### STATED PROBLEM
Reproduce the material from the line containing "Click the Save & Close button" up to and including the line containing "[x=359, y=112]", word for word.

### EXTRACTED ENTRIES
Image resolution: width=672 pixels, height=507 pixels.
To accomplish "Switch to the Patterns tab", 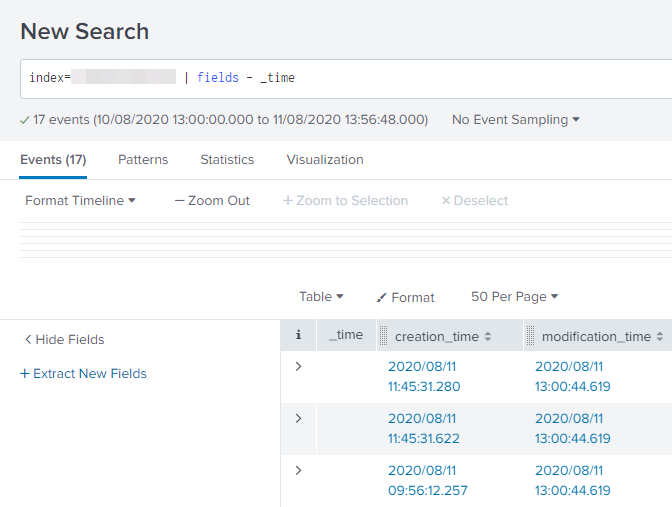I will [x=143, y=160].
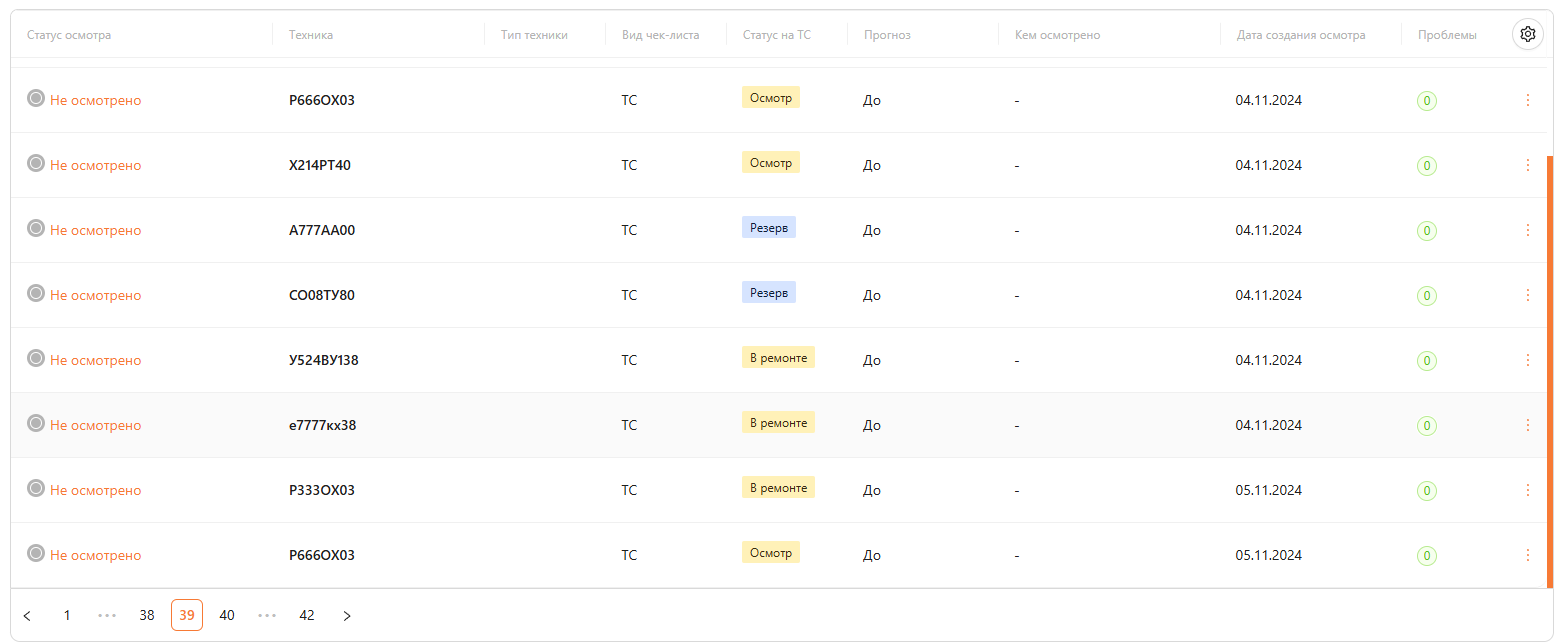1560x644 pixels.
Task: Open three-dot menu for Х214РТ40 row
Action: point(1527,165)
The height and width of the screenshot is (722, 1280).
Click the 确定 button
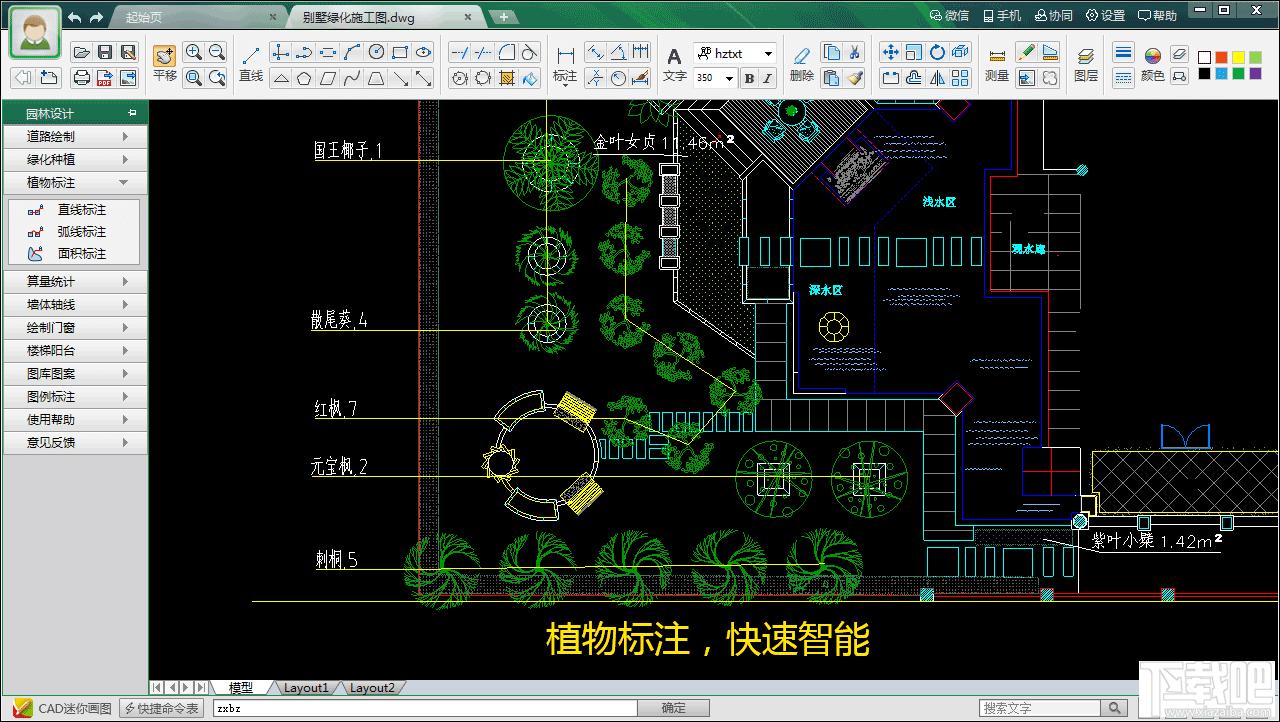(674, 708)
==
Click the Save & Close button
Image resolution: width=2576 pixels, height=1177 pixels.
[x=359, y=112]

### OUTPUT FOR THIS EXERCISE
Click the Save & Close button
Image resolution: width=2576 pixels, height=1177 pixels.
[x=359, y=112]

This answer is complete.